1.4.2 subscription model

Subscriptions are good naming configuration rules to determine how the message is sent to the consumer. Pulsar has three subscription model: exclusive (exclusive), shared (shared), failover (disaster recovery). The figure below shows these three modes:

1.4.2.1 Exclusive

Exclusive mode, only one consumer subscription topic. If more than one way to get consumers to try the same subscription topic, consumers will receive an error.
The above figure, only Consumer A can be consumed.

Exclusive模式为默认订阅模式。

1.4.2.2 Failover

灾备模式,多个consumer可以绑定到同一个订阅。Consumer将会按字典顺序排序,第一个consumer被初始化为唯一接受消息的消费者,这个consumer被称为master consumer。
当master consumer断开时,所有的消息(未被确认和后续进入的)将会被分发给队列中的下一个consumer。 下图中,Consumer B-0是master consumer,当Consumer B-0断开连接时,由于Consumer B-1在队列中下一个位置,那么它将会开始接收消息。

1.4.2.3 Shared

共享模式,多个消费者可以绑定到同一个订阅上。 消息通过round robin轮询机制分发给不同的消费者,并且每个消息仅会被分发给一个消费者。当消费者断开连接,所有被发送给他,但没有被确认的消息将被重新安排,分发给其它存活的消费者。
下图中,topic下有5条消息,m0~m4,消费者有C1/C2/C3,最终m0和m3分配给C1,m1分给C2,m2和m4分给C3,可以说明每个消息仅发给一个消费者。

Shared模式的限制: 有两点需注意,1、不保证消息顺序; 2、不能使用累计确认

Key_shared:
在Key-shared模式下,多个消费者可以关联到同一订阅。消息以分布式在消费者之间传递,具有相同key/orderingKey 的消息仅传递给一个消费者。无论消息被重发多少次,它都发给同一个消费者。
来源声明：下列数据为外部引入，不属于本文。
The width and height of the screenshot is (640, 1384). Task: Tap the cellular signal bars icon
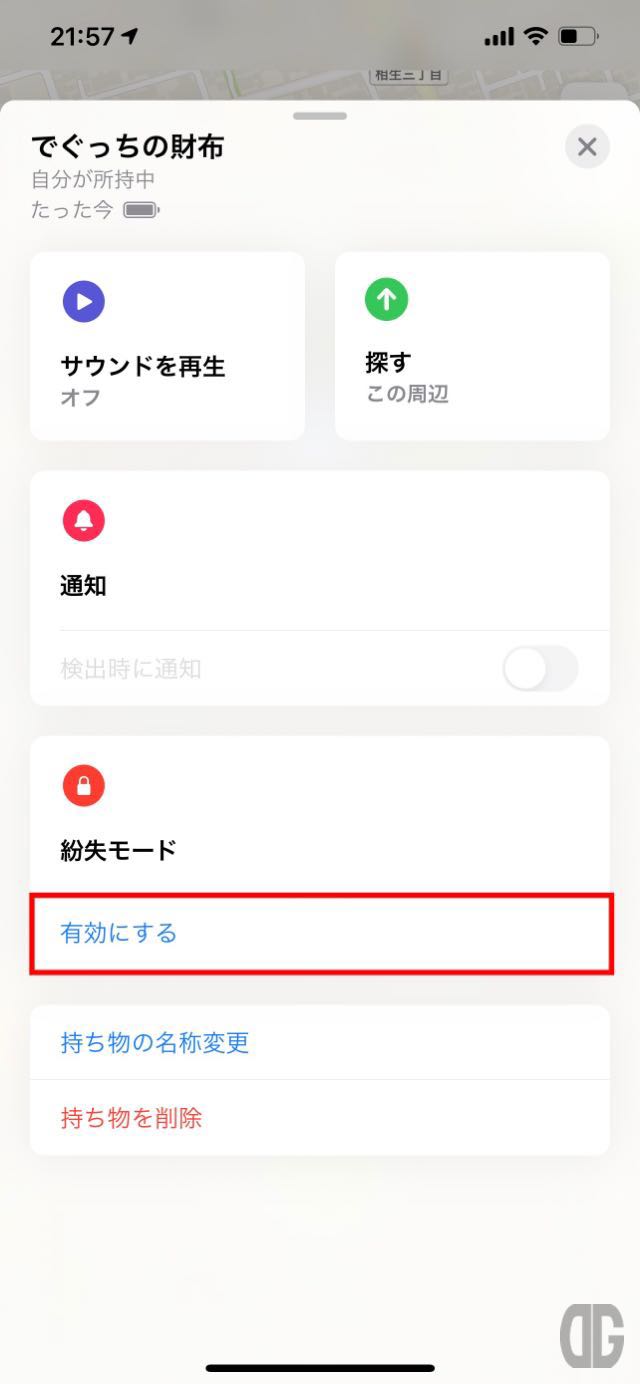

当消费者连接或断开连接时,将导致某些消息的key的消费者变更。

该模式限制:消息必须指定key/orderingKey;不能使用累计确认;该模式目前是测试版,可以在broker.config禁用。

1.5 多topic订阅

当consumer订阅pulsar的topic时,它默认指定订阅了一个topic,例如:persistent://public/default/my-topic。 从Pulsar的1.23.0-incubating的版本开始,Pulsar消费者可以同时订阅多个topic。 你可以用以下两种方式定义topic的列表:

  • 通过最基础的正则表达式(regex),例如 persistent://public/default/finance-.*
  • 通过明确指定的topic列表

通过正则订阅多主题时,所有的主题必须在同一个namespace。

当订阅多主题时,Pulsar客户端会自动调用Pulsar的API来发现匹配表达式或者列表的所有topic,然后全部订阅。 如果此时有暂不存在的topic,那么一旦这些topic被创建,conusmer会自动订阅。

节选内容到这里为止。